---
language:
- ur
license: mit
library_name: transformers
pipeline_tag: fill-mask
tags:
- urdu
- roberta
- masked-language-modeling
- encoder
- dunbaabert
datasets:
- uonlp/CulturaX
---

# DunbaaBERT

DunbaaBERT is a family of Urdu RoBERTa-base encoder models trained from scratch on a deduplicated 17 GB Urdu corpus. The models use Byte-BPE vocabularies of 32k, 52k, and 96k tokens and are released under the MIT license.

## Model Details

- **Model type:** RoBERTa-style masked language model
- **Language:** Urdu
- **Architecture:** Encoder-only Transformer
- **Training objective:** Masked Language Modeling with Whole Word Masking (WWM)
- **Sequence length:** 512 tokens
- **Training corpus:** 17 GB deduplicated Urdu text

## Model Variants

| Model | Vocabulary Size | Parameters |
|---------|---------:|---------:|
| **DunbaaBERT-32k** | 32,009 | 110,625,024 |
| DunbaaBERT-52k | 52,009 | 125,985,024 |
| DunbaaBERT-96k | 96,009 | 159,777,024 |

## Training Data

The final corpus was constructed from multiple Urdu resources and deduplicated at line level.

| Corpus | Size |
|----------|---------:|
| mC4 | 17.0 GB |
| OSCAR-2019 | 869 MB |
| OSCAR-2109 | 604 MB |
| OSCAR-2201 | 344 MB |
| OSCAR-2301 | 982 MB |
| Urdu Wikipedia | 364 MB |
| Filtered NLLB Urdu | 2.1 GB |
| **Total before deduplication** | **22.3 GB** |
| **Final corpus** | **17.0 GB** |

## Pre-training
- 32k vocab size
- 100k training steps
- computed on 2x H100 with 8k batch size

## Evaluation Results

### Main Results

| Model | UrBLiMP | COUNT19 F1 | USADC F1 | PSL-Kabaddi F1 | IMDB Urdu F1 | Avg. Norm. Eff. |
|---------|---------:|---------:|---------:|---------:|---------:|---------:|
| DunbaaBERT-32k | 95.1 | 94.44 | **94.08** | 70.08 | 90.13 | **0.859** |
| DunbaaBERT-52k | **97.0** | 94.91 | 91.75 | 67.60 | 90.14 | 0.795 |
| DunbaaBERT-96k | 94.6 | 95.22 | 89.97 | 70.53 | 90.65 | 0.813 |
| Urdu-RoBERTa-small | 90.5 | 92.08 | 85.36 | 67.06 | 84.72 | 0.781 |
| HPLT-BERT-ur | **97.3** | **95.71** | 93.51 | **71.11** | 89.69 | 0.597 |
| mBERT | 75.5 | 90.88 | 83.03 | 65.78 | 85.47 | 0.744 |
| mmBERT-small | 89.5 | 92.36 | 73.09 | 70.36 | 85.44 | 0.494 |
| mmBERT-base | 92.4 | 93.97 | 77.77 | 67.75 | 87.31 | 0.495 |
| XLM-R-base | 89.6 | 93.72 | 85.22 | 60.56 | 88.69 | 0.754 |
| XLM-R-large | 94.1 | 94.38 | 83.55 | 69.62 | **91.15** | 0.492 |

### Efficiency

We report a normalized efficiency metric combining Macro-F1 and inference throughput.
Across benchmarks, the DunbaaBERT family consistently achieved stronger performance-efficiency trade-offs than most multilingual baselines.

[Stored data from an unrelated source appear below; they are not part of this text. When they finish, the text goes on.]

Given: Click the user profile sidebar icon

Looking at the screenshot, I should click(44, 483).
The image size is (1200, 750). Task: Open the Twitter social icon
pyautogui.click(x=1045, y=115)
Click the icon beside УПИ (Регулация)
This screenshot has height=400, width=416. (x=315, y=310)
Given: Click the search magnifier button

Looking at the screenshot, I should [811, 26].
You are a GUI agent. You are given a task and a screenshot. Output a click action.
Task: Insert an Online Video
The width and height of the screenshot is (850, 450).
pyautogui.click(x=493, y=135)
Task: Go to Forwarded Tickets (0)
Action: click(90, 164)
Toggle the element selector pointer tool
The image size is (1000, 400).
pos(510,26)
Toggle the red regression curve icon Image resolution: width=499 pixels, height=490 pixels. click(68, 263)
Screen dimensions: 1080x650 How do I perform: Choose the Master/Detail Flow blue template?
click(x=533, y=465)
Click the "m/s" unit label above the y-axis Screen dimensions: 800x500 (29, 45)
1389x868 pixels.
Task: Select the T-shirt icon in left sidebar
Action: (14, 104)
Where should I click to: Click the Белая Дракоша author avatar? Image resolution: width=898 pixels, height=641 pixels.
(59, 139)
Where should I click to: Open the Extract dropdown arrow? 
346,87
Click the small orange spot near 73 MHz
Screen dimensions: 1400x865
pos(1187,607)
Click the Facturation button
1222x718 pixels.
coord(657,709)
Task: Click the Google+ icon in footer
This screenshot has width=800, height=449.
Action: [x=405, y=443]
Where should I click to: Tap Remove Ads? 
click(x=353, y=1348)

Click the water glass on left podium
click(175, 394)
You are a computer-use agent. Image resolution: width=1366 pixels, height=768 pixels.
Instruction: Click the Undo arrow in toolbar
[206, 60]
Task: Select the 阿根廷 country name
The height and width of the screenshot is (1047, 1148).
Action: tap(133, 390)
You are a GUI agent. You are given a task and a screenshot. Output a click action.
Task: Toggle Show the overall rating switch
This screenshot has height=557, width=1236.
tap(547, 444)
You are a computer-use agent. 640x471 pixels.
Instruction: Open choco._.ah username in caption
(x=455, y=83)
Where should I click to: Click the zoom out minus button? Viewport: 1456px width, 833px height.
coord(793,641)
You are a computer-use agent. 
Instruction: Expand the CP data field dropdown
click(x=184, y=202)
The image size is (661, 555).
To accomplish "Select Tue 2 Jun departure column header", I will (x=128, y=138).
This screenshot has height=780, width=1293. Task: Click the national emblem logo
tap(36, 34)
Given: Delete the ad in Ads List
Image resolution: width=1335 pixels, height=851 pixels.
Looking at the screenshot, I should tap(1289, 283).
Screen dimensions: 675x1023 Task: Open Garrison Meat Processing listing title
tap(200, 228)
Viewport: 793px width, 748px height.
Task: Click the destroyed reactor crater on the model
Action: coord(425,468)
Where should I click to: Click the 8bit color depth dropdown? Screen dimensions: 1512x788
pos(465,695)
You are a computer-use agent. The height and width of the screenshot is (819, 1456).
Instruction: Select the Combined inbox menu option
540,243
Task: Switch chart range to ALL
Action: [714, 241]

DunbaaBERT-52k achieved the strongest linguistic probing performance on UrBLiMP, while DunbaaBERT-32k provided the strongest overall efficiency profile. 
Interestingly, DunbaaBERT-96k ranked second in average efficiency despite having the largest vocabulary.

## Fairseq Checkpoint
Get the fairseq checkpoint [here](https://drive.proton.me/urls/CBZ3JEK138#ACWZfQGdVev0).

## Citation

```bibtex
@misc{maab2026dunbaabertsacrificesemantics,
      title={DunbaaBERT: From Sacrifice to Semantics}, 
      author={Iffat Maab and Waleed Jamil and Raphael Schmitt},
      year={2026},
      eprint={2605.26935},
      archivePrefix={arXiv},
      primaryClass={cs.CL},
      url={https://arxiv.org/abs/2605.26935}, 
}
```

## License

MIT License